Your task — Please write out the part that opens with the line containing "The height and width of the screenshot is (567, 1013)." and closes with the line containing "(x=385, y=107)" as a numbered list, skipping any blank lines and leaving the pictures out.

Records shown —
————

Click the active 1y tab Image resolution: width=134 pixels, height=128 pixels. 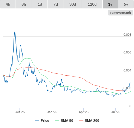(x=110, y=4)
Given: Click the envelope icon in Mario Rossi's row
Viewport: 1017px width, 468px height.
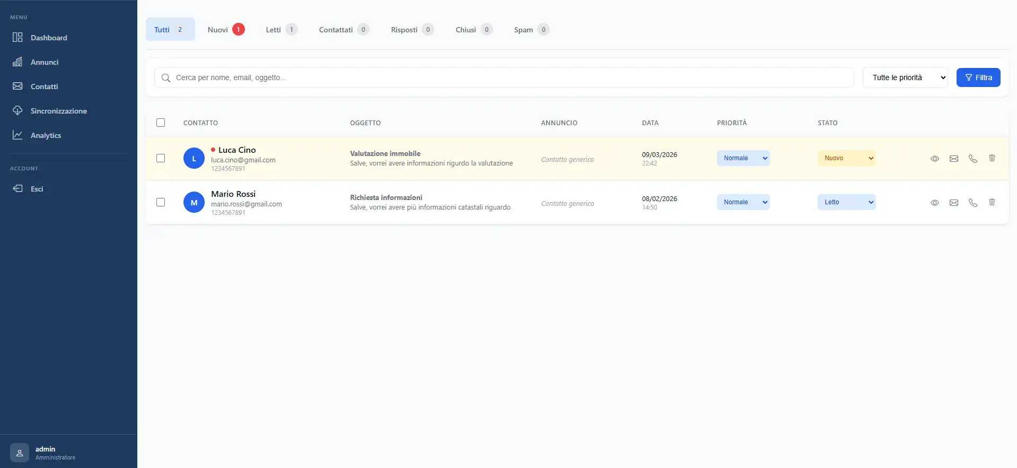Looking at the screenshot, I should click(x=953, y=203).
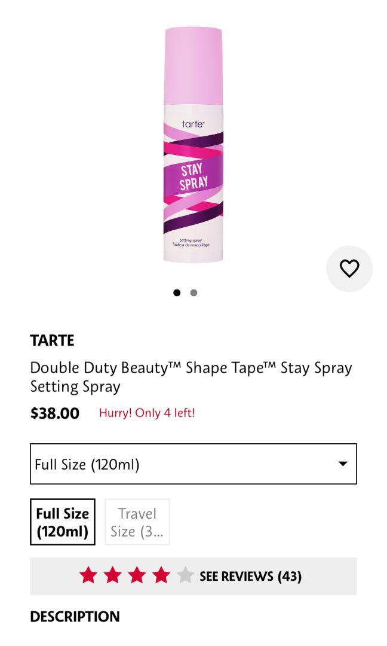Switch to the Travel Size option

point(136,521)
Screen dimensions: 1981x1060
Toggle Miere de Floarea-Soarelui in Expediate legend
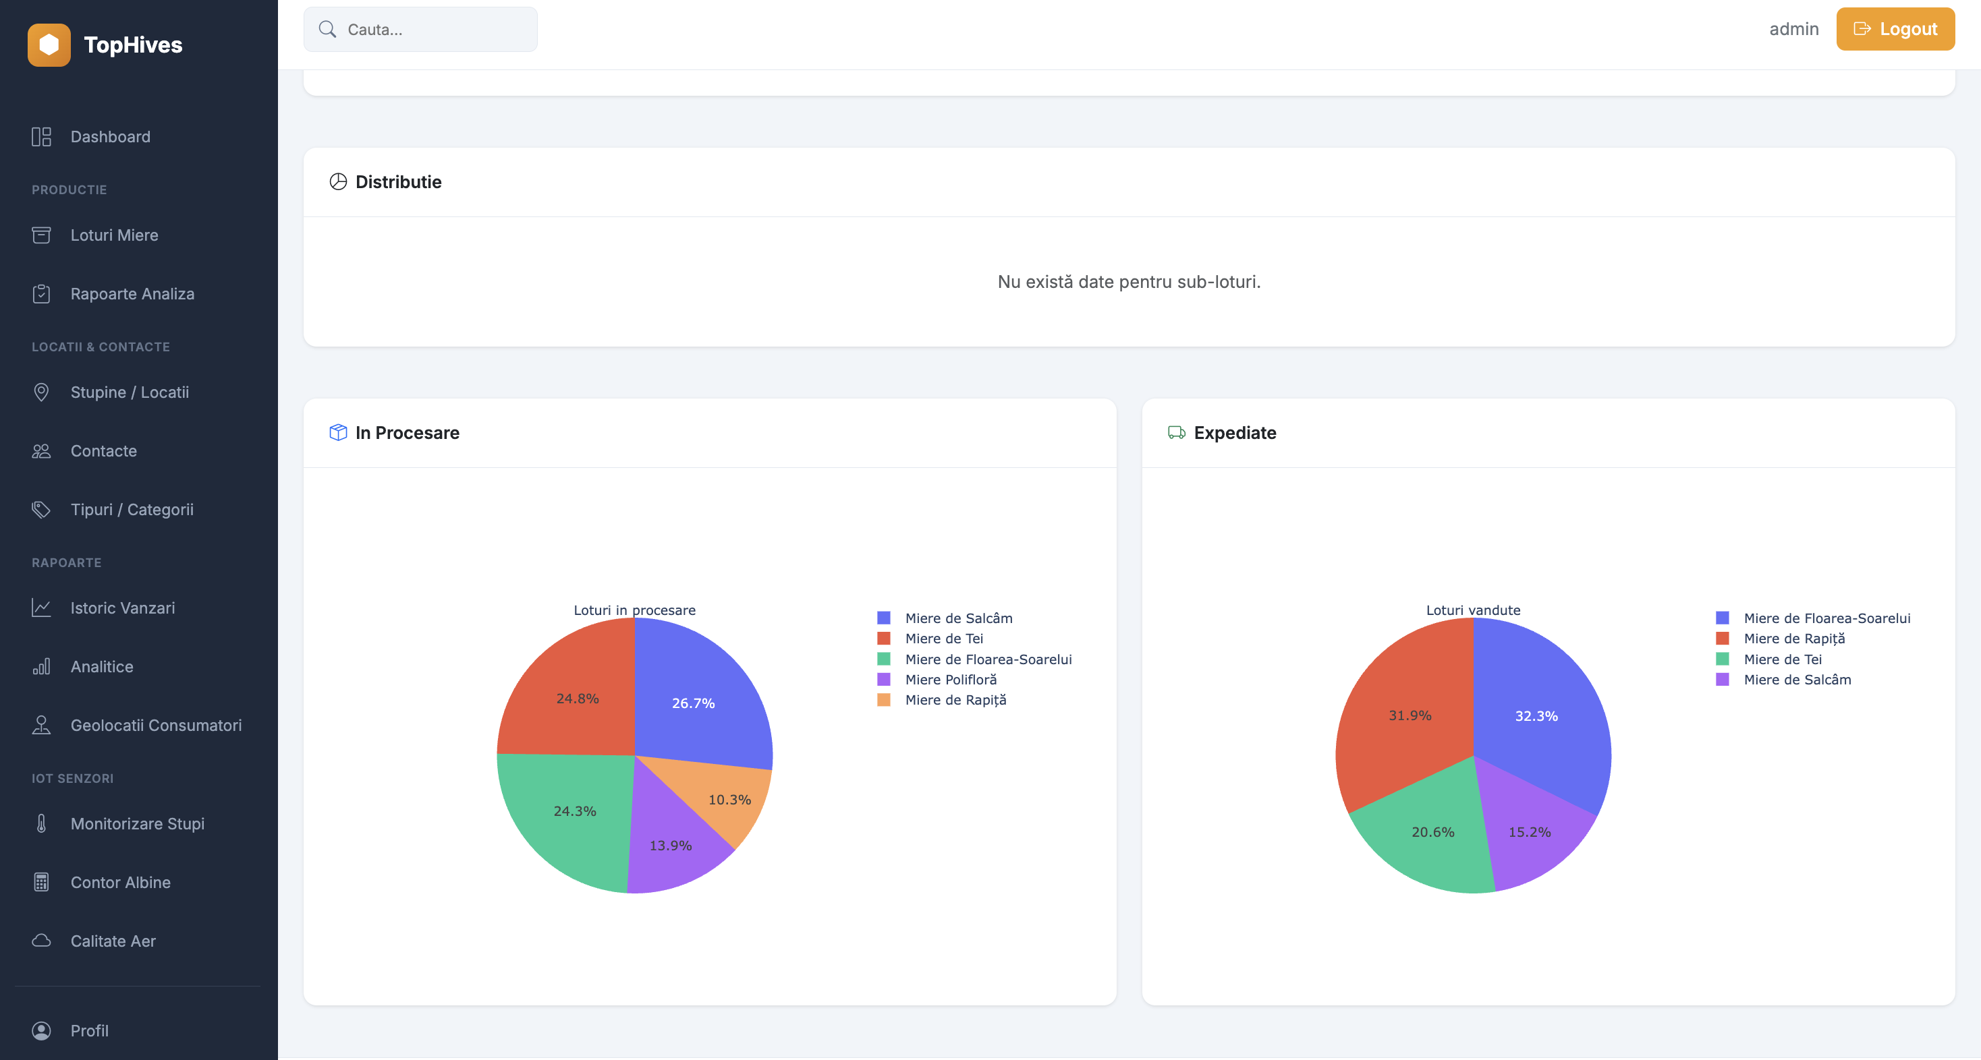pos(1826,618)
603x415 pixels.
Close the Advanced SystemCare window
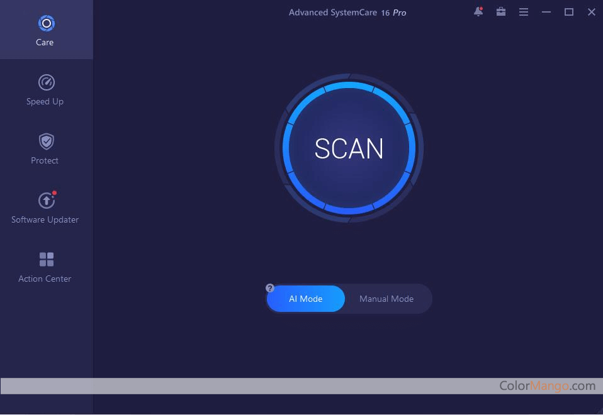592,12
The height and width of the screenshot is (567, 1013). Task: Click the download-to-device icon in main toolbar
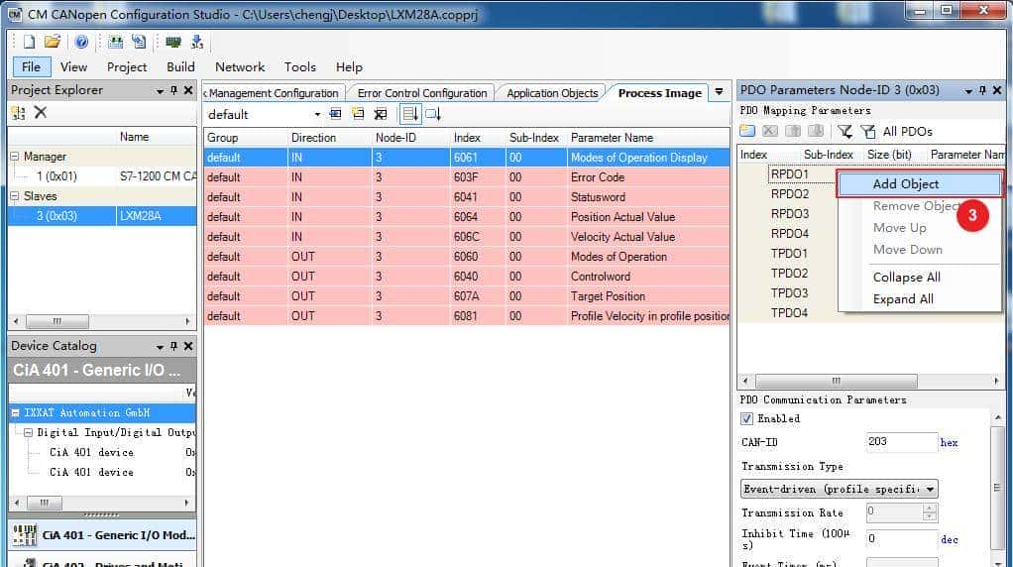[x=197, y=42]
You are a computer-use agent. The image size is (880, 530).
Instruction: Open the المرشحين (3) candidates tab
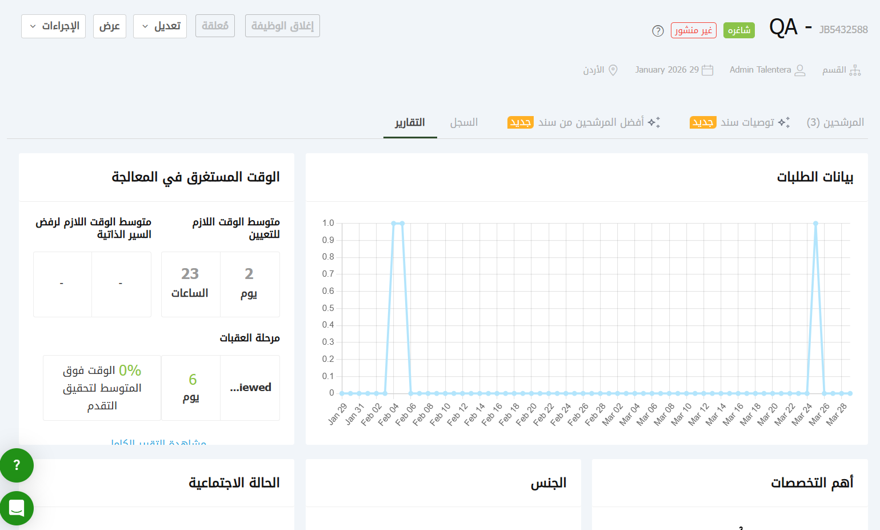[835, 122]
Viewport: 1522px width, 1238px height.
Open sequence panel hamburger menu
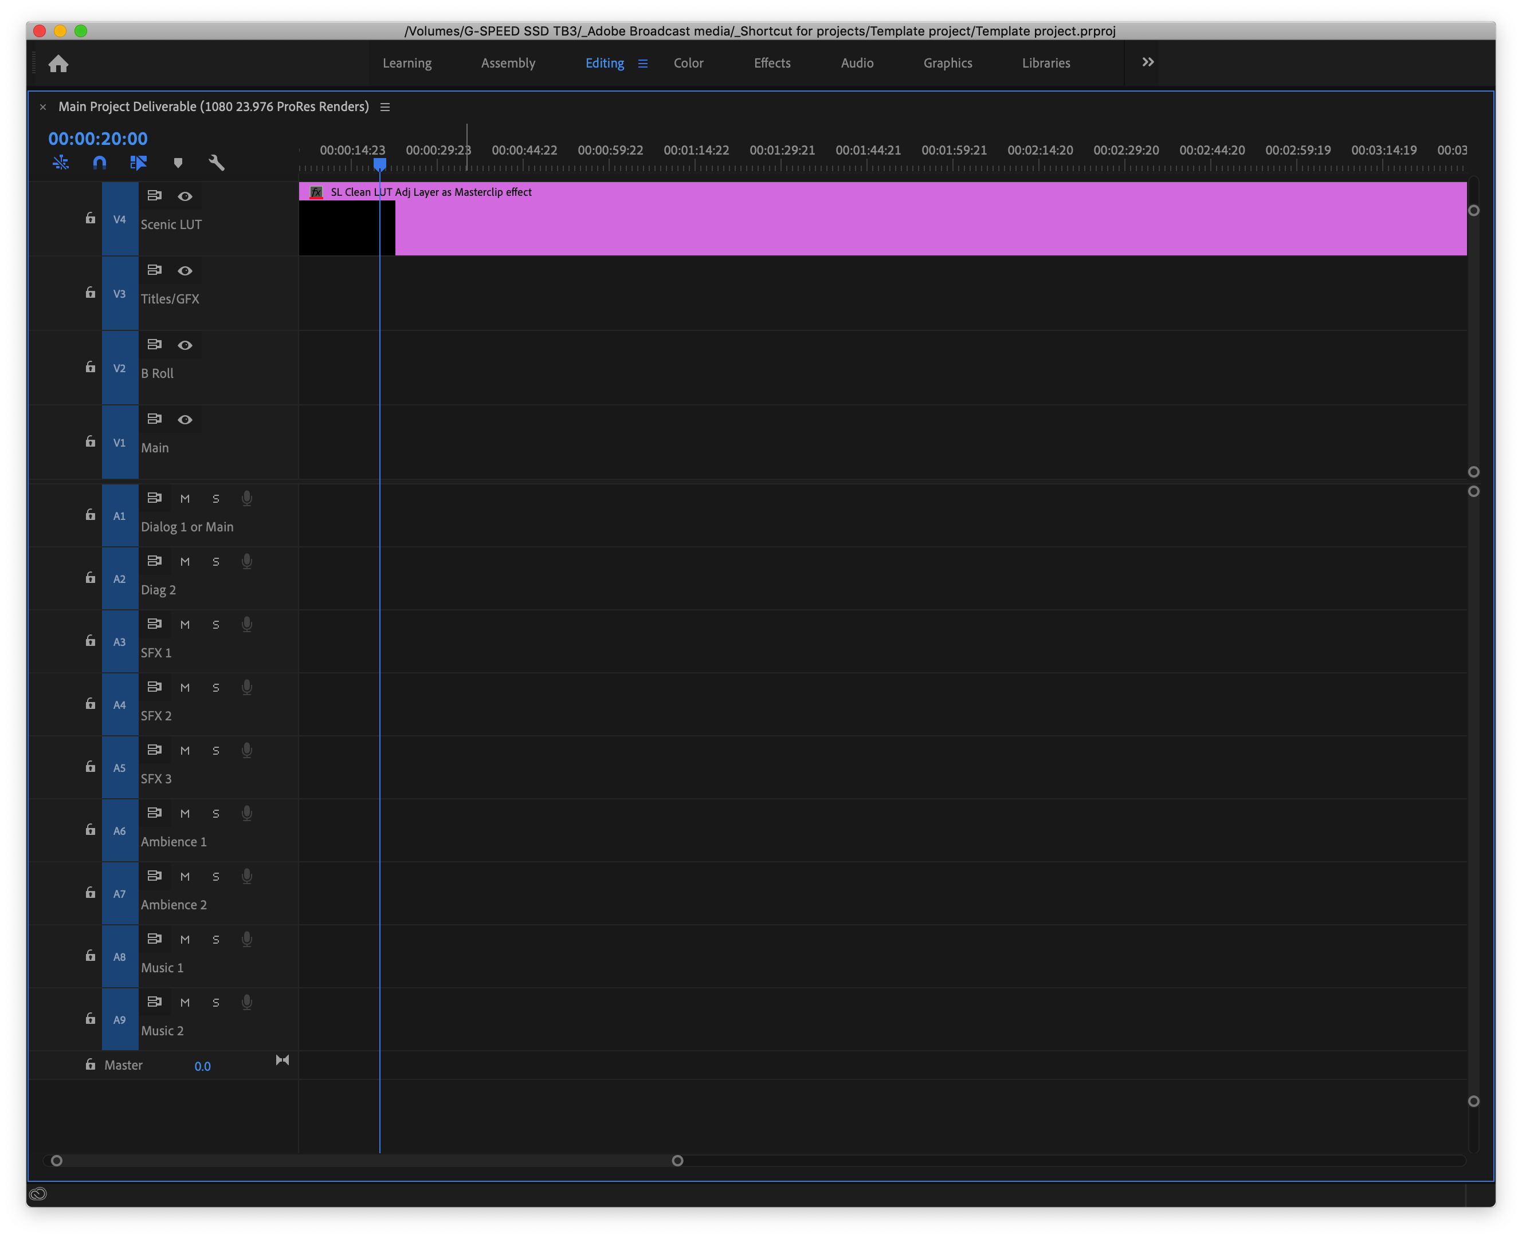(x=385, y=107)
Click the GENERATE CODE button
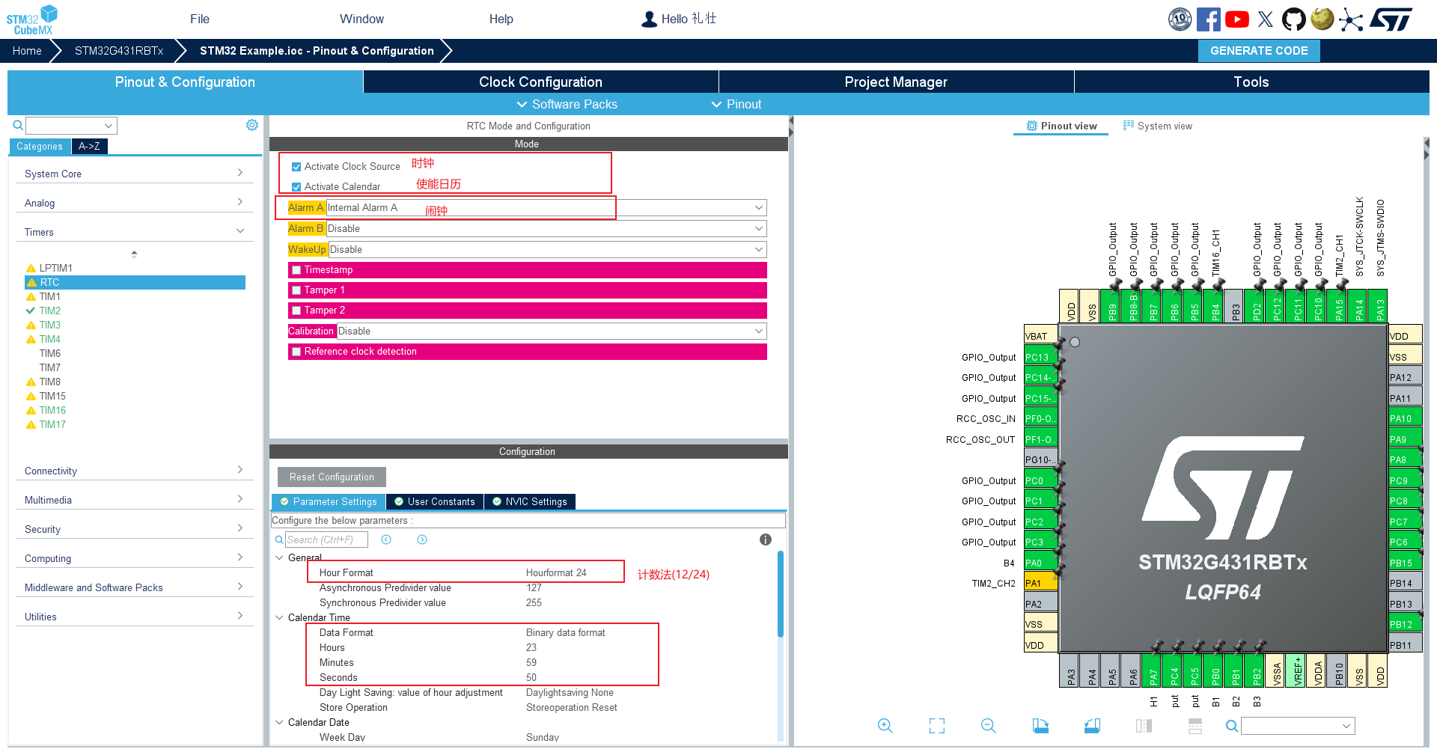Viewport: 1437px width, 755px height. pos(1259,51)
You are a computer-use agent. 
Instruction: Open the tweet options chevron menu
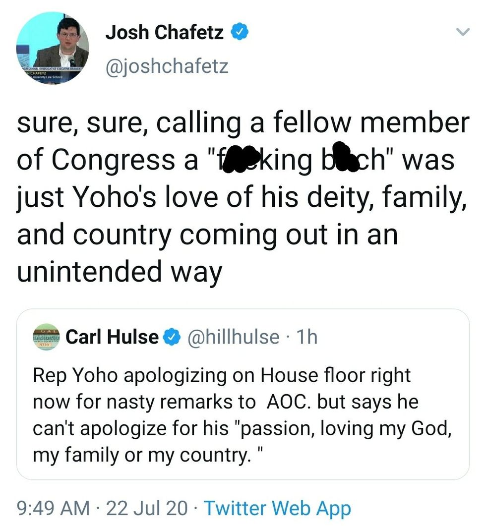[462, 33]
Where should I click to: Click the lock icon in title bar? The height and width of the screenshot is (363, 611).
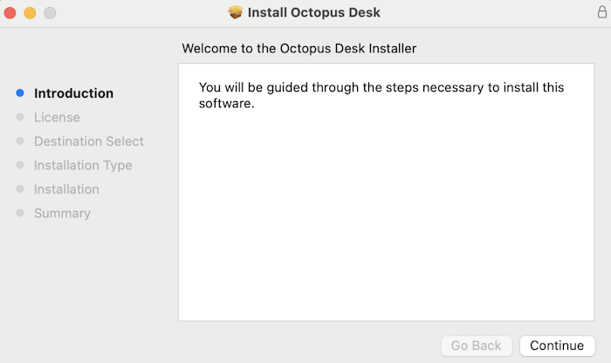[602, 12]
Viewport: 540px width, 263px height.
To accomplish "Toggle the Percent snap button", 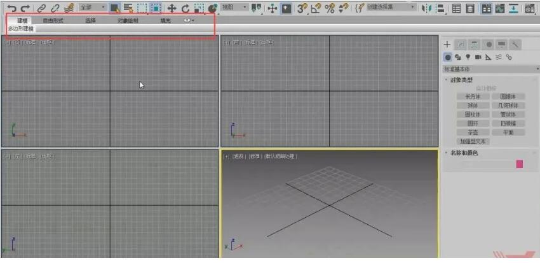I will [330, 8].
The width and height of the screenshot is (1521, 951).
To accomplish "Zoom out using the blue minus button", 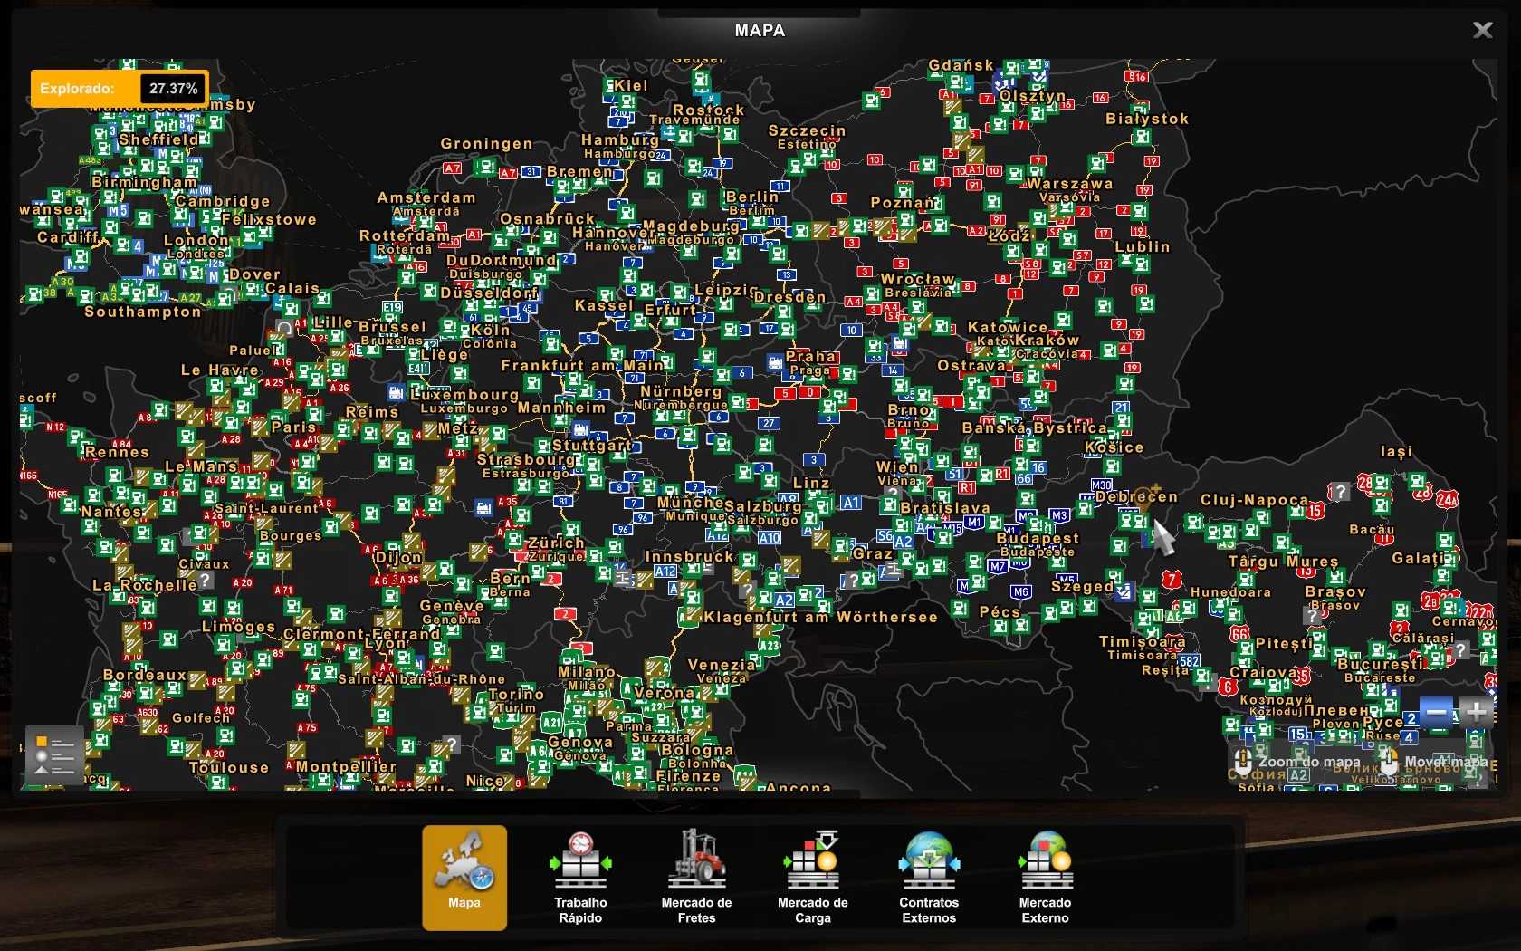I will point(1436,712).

————

Reply to the task —
1. The height and width of the screenshot is (567, 1013). Task: Click the download-to-device icon in main toolbar
2. [x=197, y=42]
3. You are a computer-use agent. The image size is (880, 530).
4. Instruction: Open the المرشحين (3) candidates tab
5. [835, 122]
6. Viewport: 1522px width, 1238px height.
7. Open sequence panel hamburger menu
8. (x=385, y=107)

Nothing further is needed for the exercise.